Exercise brief: Render the items in the part that opens with the line containing "Locate an element" and closes with the line containing "data-label-1: 23.8% is" as a two-column CSV with the columns item_text and answer, one row per item. Put each value in a single quoted field with line breaks replaced by spaces, and leave the pictures out.

Exercise inputs:
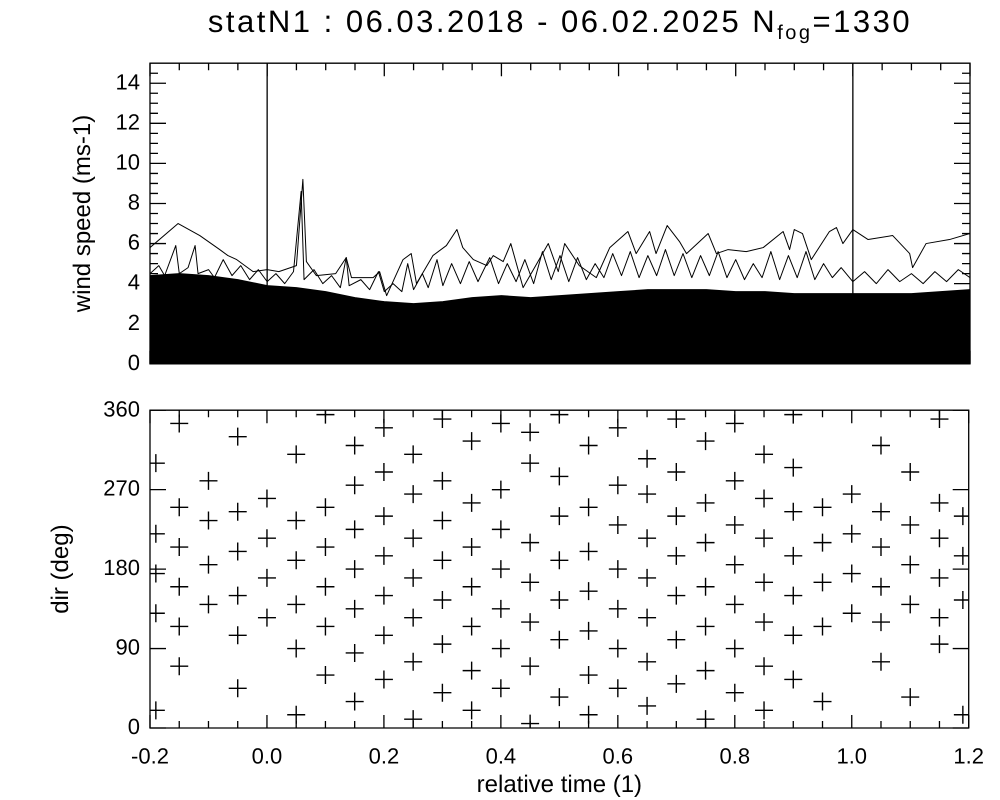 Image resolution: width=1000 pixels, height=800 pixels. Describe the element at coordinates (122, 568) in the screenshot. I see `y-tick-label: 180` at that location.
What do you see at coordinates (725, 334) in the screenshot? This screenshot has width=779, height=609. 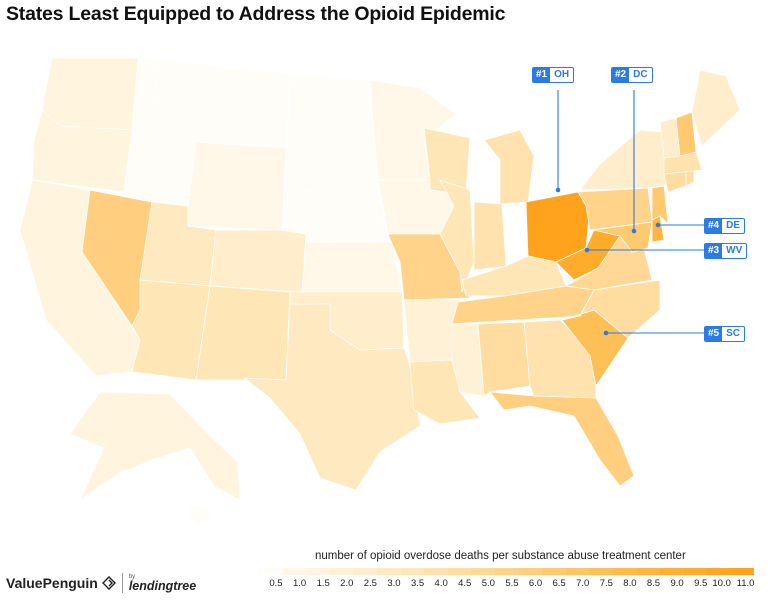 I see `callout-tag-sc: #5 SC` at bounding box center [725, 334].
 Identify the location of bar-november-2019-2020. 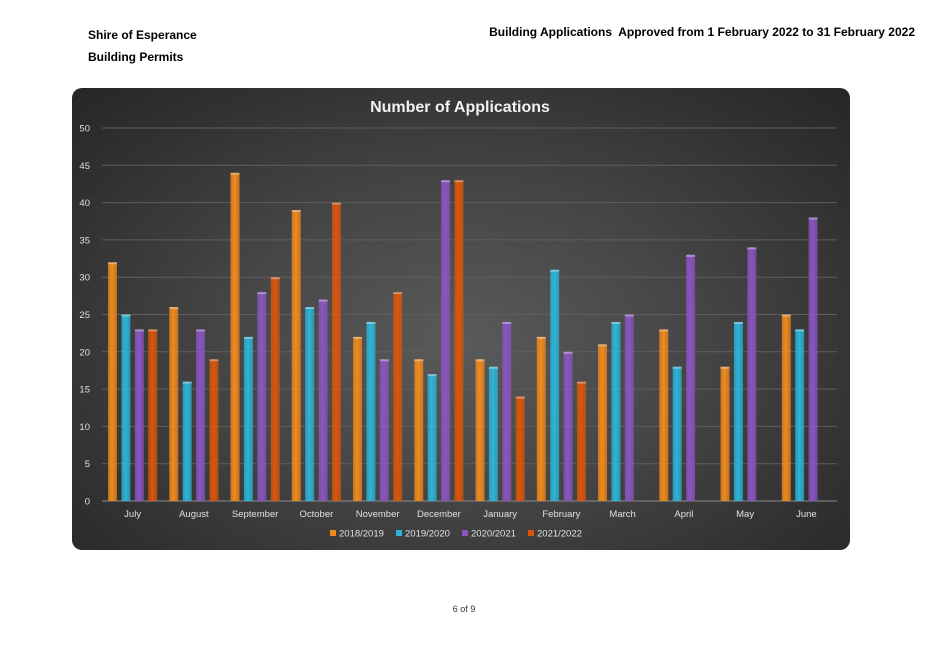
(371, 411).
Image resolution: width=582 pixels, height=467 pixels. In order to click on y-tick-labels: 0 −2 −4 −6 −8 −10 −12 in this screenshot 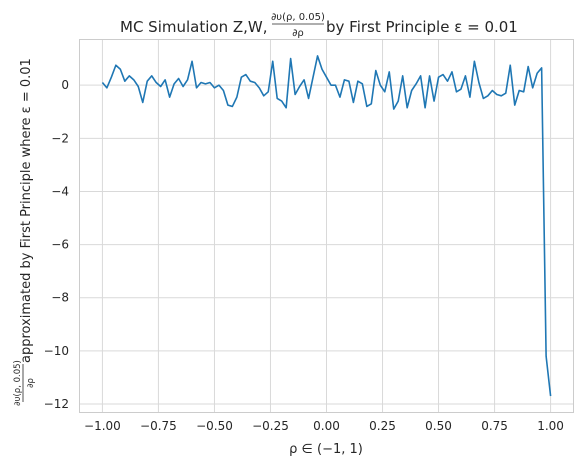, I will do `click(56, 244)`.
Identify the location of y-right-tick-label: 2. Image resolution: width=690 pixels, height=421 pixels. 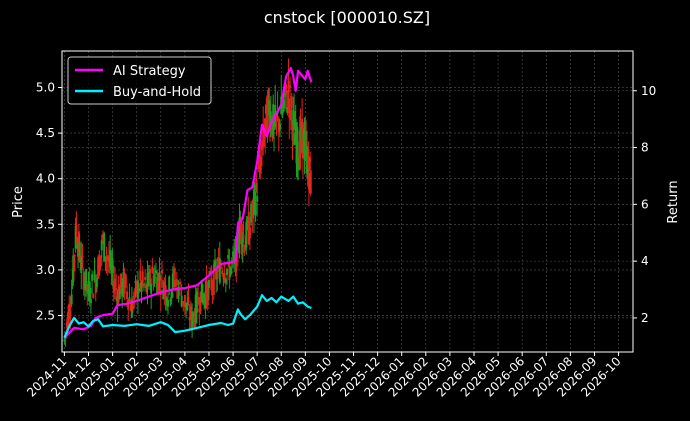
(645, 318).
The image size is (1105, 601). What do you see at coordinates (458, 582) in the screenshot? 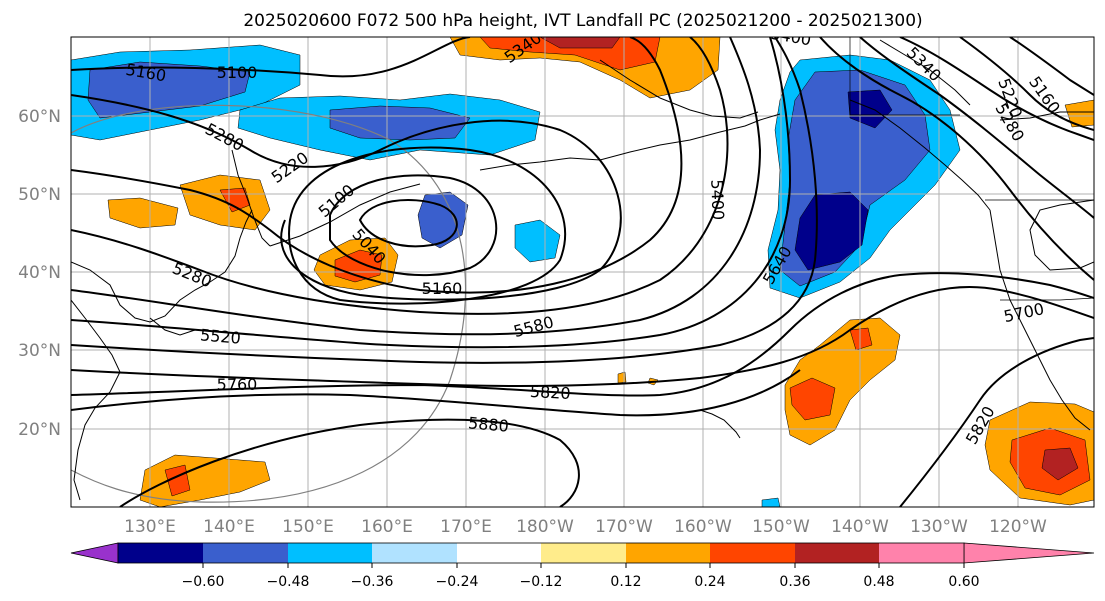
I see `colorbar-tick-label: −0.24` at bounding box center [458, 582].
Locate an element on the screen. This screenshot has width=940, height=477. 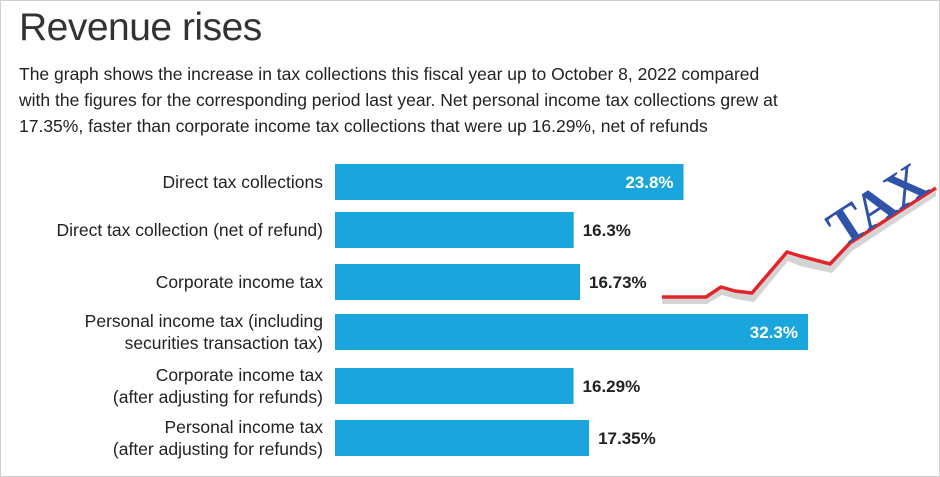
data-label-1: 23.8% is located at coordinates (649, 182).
* * *
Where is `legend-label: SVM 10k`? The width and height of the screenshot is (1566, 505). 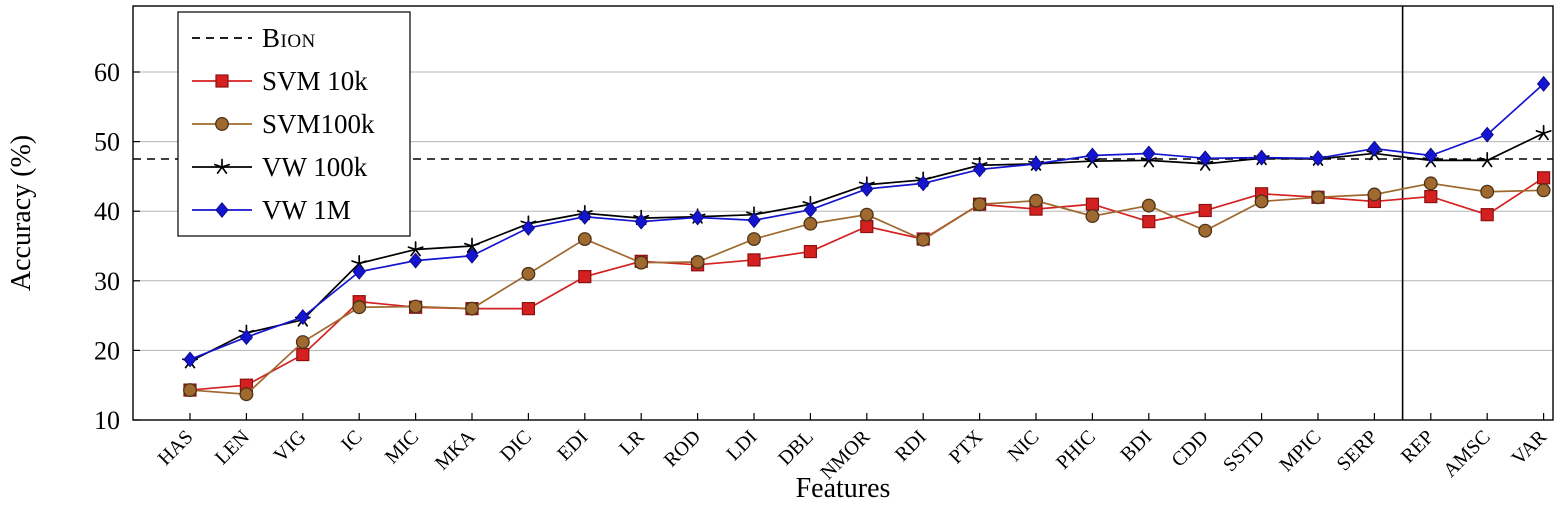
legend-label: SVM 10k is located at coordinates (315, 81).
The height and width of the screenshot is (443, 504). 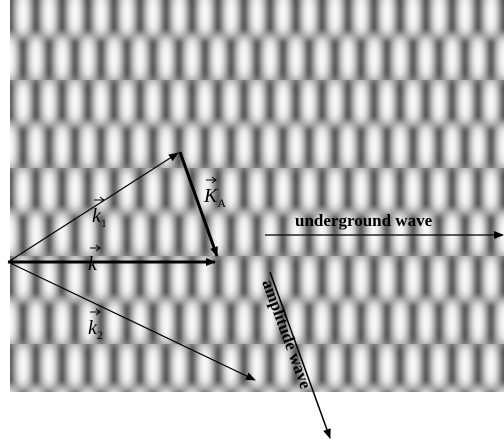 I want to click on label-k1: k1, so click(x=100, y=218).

Task answer:
item_text,answer
"Locate an element on the screen. This screenshot has width=940, height=477.","data-label-1: 23.8% is located at coordinates (649, 182)."